Thiboldeaux, who has never had cancer, had the advantage of drawing from the CSC online educational series “Frankly Speaking About Cancer.

A bit of that repurposed material may strike savvy readers as pablum. “Ten Tips for Living Well with Cancer,” for example, includes ”Be your own best advocate,” and “Maintain hope.”

Overall, though, Thiboldeaux does a masterful job of explaining complicated, intimidating topics in simple terms, then listing resources for those who want to go deeper. Among the topics: health insurance and financial toxicity, clinical trials, the difference between genetic and genomic testing, and advance directives.

“I wanted it to be on sixth- to eighth-grade reading level,” said Thibodeaux, who is now CSC’s executive chair, serving the board of directors. “I also kept the chapters to only about eight pages. They’re short and you don’t have to read them in order.”

Six of the 29 chapters are devoted to recognizing and managing the emotional and psychological turmoil of cancer, including depression, loneliness, and fear of recurrence. There are also short, personal essays from cancer survivors, among them TV host Joan Lunden and ESPN reporter Holly Rowe.

Thiboldeaux’s encyclopedic approach does not shy away from hard-to-discuss subjects. The chapter on end-of-life issues includes a list of questions to ask your insurance company about home health care and hospice. The chapter on sex and intimacy declares that sexuality remains neglected in oncology care, so “you will probably have to be assertive to find good (sexual health) care.”

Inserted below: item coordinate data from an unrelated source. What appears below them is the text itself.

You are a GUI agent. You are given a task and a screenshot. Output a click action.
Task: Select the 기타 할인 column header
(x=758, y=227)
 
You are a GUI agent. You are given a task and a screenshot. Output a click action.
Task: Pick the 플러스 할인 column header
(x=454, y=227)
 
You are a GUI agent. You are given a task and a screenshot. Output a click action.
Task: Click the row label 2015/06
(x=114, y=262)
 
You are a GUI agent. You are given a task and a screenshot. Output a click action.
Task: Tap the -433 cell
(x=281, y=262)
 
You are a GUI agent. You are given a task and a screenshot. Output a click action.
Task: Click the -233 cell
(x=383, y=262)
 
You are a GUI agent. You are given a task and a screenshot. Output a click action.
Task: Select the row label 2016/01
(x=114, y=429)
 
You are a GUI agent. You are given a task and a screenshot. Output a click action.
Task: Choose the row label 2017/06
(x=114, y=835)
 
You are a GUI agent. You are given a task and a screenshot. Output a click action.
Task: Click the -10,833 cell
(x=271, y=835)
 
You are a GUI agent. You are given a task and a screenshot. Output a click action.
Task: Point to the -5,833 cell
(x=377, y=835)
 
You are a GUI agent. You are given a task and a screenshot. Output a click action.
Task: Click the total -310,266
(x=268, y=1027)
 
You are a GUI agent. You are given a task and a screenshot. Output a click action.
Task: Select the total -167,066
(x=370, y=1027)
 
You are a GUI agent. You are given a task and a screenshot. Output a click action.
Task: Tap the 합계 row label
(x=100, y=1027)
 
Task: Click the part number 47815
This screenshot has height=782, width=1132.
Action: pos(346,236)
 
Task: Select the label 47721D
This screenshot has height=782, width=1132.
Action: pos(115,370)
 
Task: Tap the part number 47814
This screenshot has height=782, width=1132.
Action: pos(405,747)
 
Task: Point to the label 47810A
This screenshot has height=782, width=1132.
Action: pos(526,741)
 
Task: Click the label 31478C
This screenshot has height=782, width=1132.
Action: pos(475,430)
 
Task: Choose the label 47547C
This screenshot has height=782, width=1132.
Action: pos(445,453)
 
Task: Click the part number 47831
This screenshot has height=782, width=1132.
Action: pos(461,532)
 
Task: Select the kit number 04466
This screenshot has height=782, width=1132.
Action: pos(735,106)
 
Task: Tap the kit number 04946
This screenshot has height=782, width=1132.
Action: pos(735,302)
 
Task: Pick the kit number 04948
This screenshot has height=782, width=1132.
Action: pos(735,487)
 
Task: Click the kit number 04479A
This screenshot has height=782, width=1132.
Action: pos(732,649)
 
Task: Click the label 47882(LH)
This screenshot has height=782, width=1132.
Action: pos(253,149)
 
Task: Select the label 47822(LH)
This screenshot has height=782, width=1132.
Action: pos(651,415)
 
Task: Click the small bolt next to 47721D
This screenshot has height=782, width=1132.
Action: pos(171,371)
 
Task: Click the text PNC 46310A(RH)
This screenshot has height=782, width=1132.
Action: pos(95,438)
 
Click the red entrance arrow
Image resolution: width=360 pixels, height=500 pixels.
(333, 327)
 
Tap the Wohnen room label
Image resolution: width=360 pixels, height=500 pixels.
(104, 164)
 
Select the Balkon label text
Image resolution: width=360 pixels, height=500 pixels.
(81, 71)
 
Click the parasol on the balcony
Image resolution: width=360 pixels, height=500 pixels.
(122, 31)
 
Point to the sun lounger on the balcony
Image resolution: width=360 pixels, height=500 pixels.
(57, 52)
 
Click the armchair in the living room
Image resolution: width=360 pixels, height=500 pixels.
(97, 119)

Your Cancer Road Map ends with an essay by neurosurgeon Joseph Stern, author of the book Grief Connects Us. He says he used to “keep my distance from patients,” until the loss of his sister and her husband to cancer “reshaped my appreciation of the liberating powers of grief and compassion.”

“With the coronavirus pandemic, grief and loss have affected all of us,” Stern wrote. “While transformative, the process of grieving is painful and disruptive; I wouldn’t wish it on anyone. Once through it, there’s no going back.”